DIRECTIONS:
Return the records exactly, with nothing added.

------------------------------

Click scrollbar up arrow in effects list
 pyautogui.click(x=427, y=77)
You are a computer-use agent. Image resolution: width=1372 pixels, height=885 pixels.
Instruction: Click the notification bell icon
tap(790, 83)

------------------------------

RESULT OF THE EXERCISE:
Click scrollbar up arrow in effects list
 pyautogui.click(x=427, y=77)
You are a computer-use agent. Image resolution: width=1372 pixels, height=885 pixels.
Instruction: Click the notification bell icon
tap(790, 83)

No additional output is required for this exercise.